To his credit, he has refused micro-oxygenation and he recommends reading Steiner as a cure for insomnia. And his wines are delicious.

Is there even such thing as unoaked Bordeaux, or unoaked cabernet, from anywhere? Or did he mean he would prefer to use less oak, or maybe no new oak?

Nice note s Howard, thank s
Just to see it in perspective if you give the 2009 vintage 93 points, what is in your opinion a 100 pointer?
Best regards

Harry, I’m not claiming any great science to my ratings. They are mainly to show my relative preference. I am not comfortable with anything being 100 points. I would reserve 96 to 99 points for a great wine experience eg a First Growth, DRC or D’Yquem from a great vintage, so my 95 for the '05 is a very good score. I can see how someone could see the '09 as perfection, it’s just not, at the moment, to my palate.

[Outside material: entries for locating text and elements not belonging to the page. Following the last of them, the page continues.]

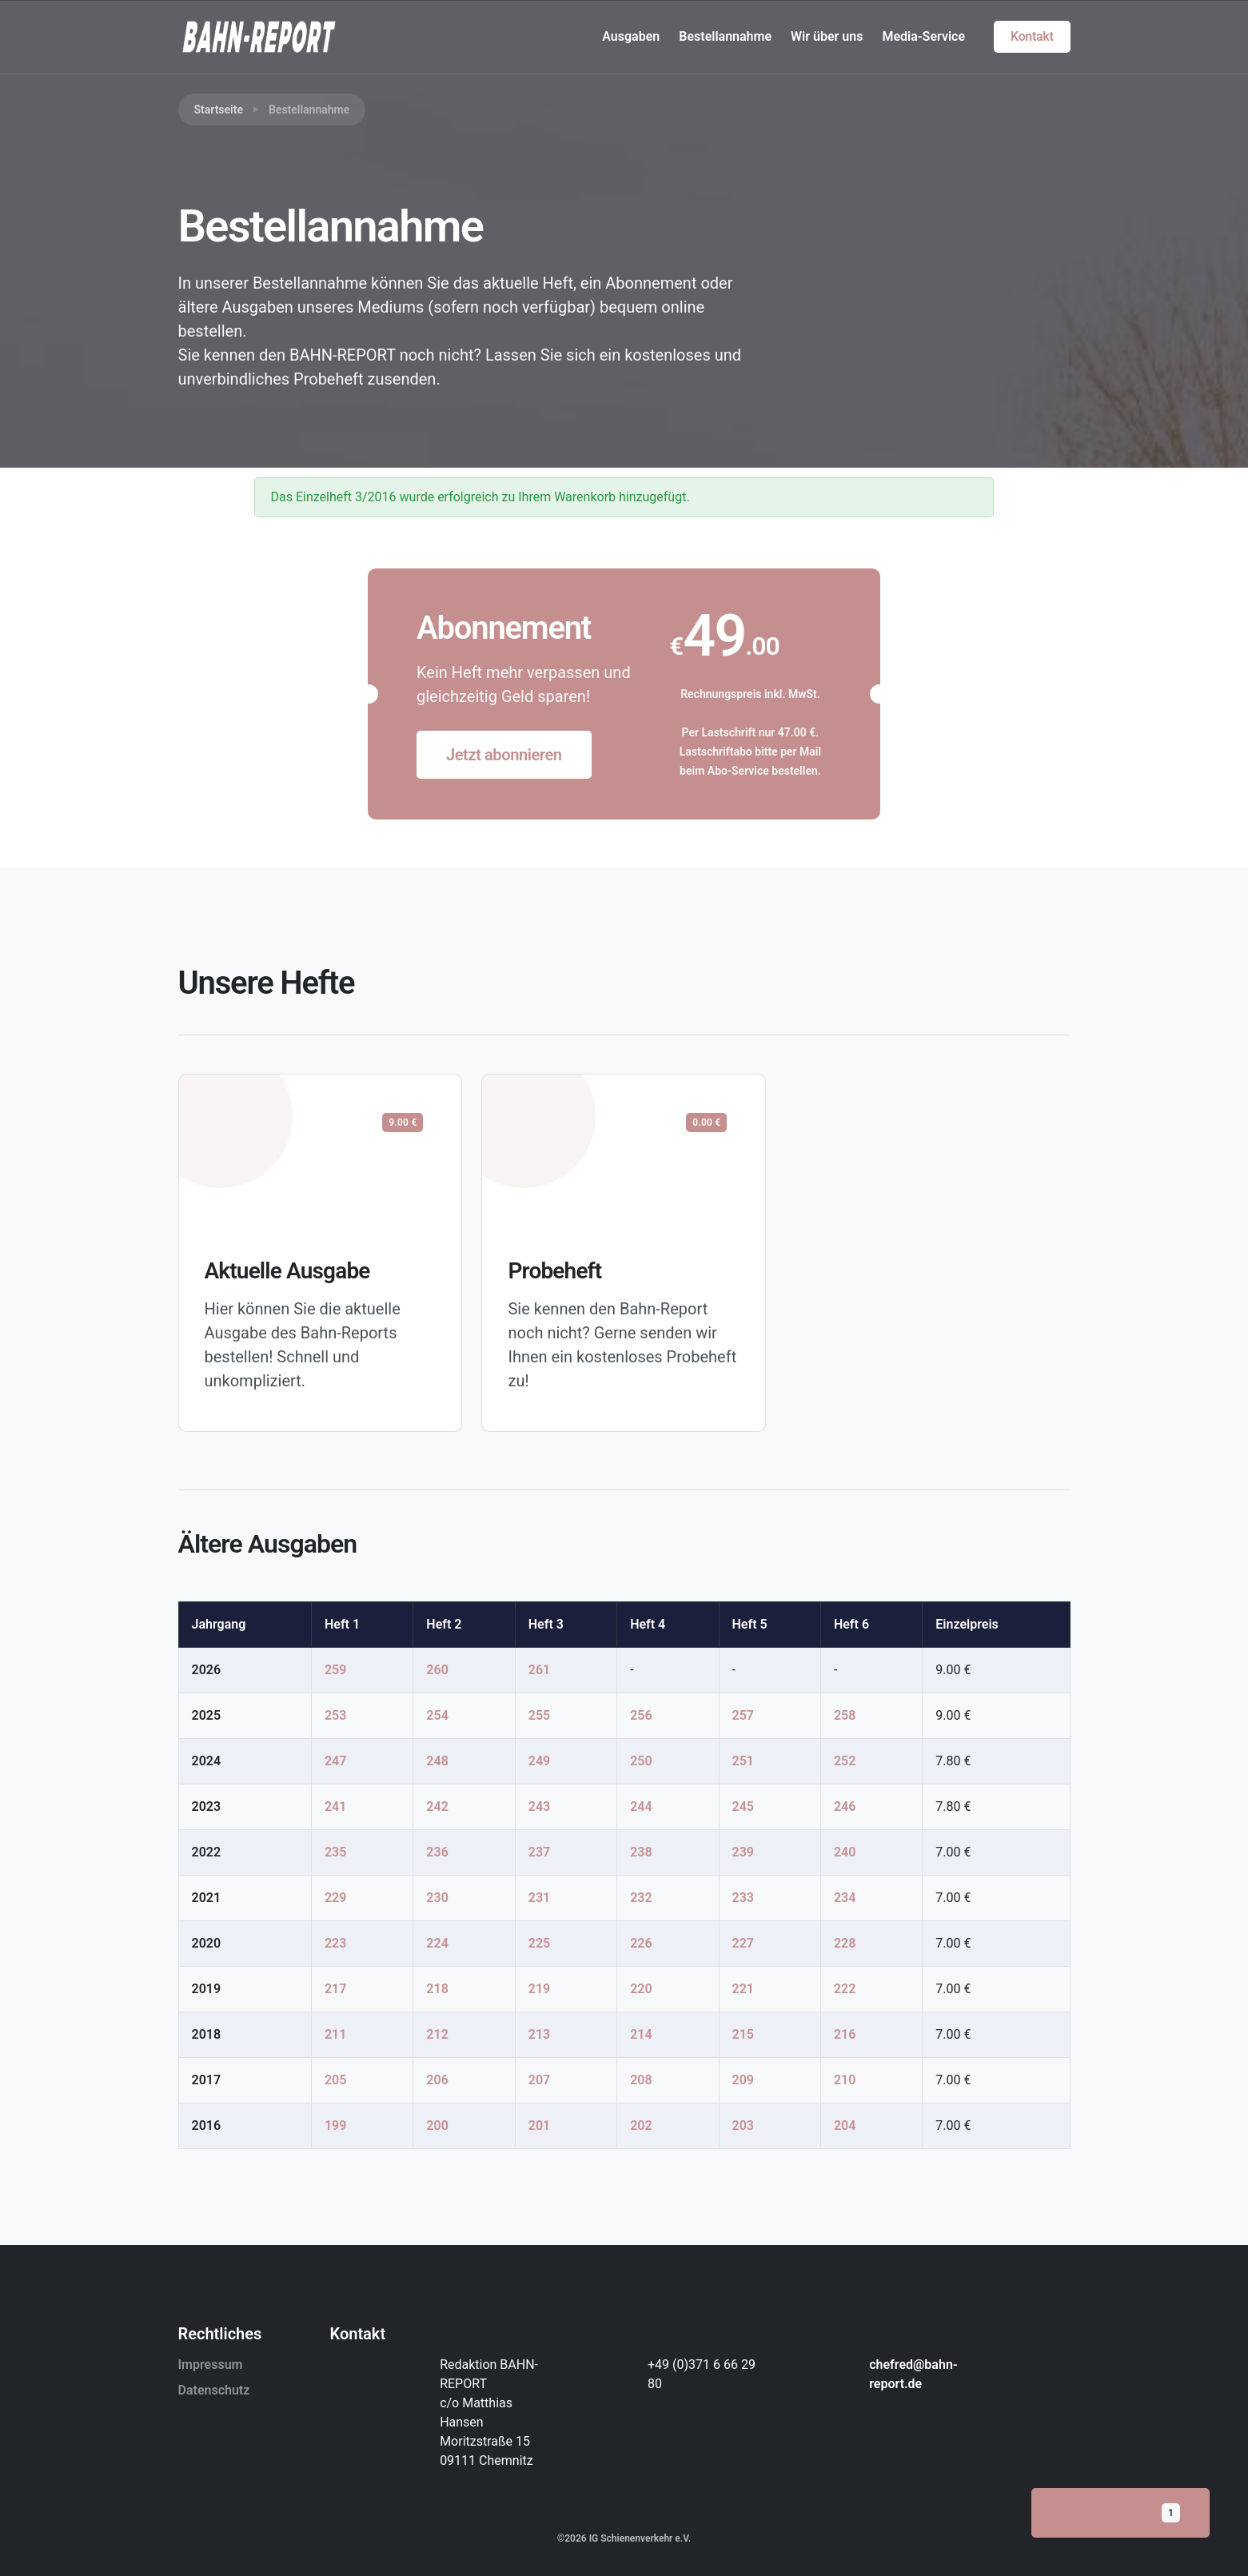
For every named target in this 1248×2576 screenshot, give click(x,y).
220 (641, 1988)
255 (539, 1715)
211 (335, 2034)
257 (743, 1715)
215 (743, 2034)
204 (844, 2125)
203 (743, 2125)
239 (743, 1852)
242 (437, 1806)
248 (437, 1761)
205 (335, 2080)
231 (539, 1897)
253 (335, 1715)
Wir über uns (827, 36)
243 (539, 1806)
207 (539, 2080)
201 (539, 2125)
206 (437, 2080)
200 (437, 2125)
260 (437, 1669)
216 (844, 2034)
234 (844, 1897)
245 (743, 1806)
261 (539, 1669)
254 (437, 1715)
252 (844, 1761)
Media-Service (923, 36)
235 (335, 1852)
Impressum (210, 2364)
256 (641, 1715)
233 (743, 1897)
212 (437, 2034)
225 (539, 1943)
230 (437, 1897)
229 (335, 1897)
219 (539, 1988)
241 (335, 1806)
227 (743, 1943)
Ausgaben (631, 36)
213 (539, 2034)
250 (641, 1761)
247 (335, 1761)
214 (641, 2034)
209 (743, 2080)
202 (641, 2125)
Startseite (218, 109)
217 (335, 1988)
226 (641, 1943)
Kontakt (1032, 36)
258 (844, 1715)
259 (335, 1669)
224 (437, 1943)
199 (335, 2125)
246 (844, 1806)
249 (539, 1761)
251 (743, 1761)
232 (641, 1897)
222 (844, 1988)
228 (844, 1943)
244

Chris, I agree. I understood “no oak” as old oak, large barrels.

Andrew, I agree with your comments and like your horses/ha point, that I missed.

Guillaume and Brady, the conundrum of the tasting was why were the '09 and '10 so different in character to the other wines? As '07 is atypical, it would have been good to have the '06 and '08 to see any trend that got him to the '09 and '10 style. Given his stated aversion to winemaking techniques, all Alfred offered as explanations were greater bioD, pick dates and improving vineyard management. One could however speculate about the influence of Michel Rolland from 2009 …

Fred, I saw you nailed my preferences between these vintages in another thread …

Mark, “unbalanced” is not the best descriptor for what I did not like in the '00. Perhaps better to say a bit flat, which people interpreted as either closed or very forward. Thierry interpreted it as prematurely evolved with the fruit drying out. I initially put this down to bottle variation but there were similar comments from Auckland where the bottles were from another source. However, others will be able to comment …

Neal, I agree that the '03 is very good in the context of a difficult vintage (the freshness), just that other vintages showed better IMO.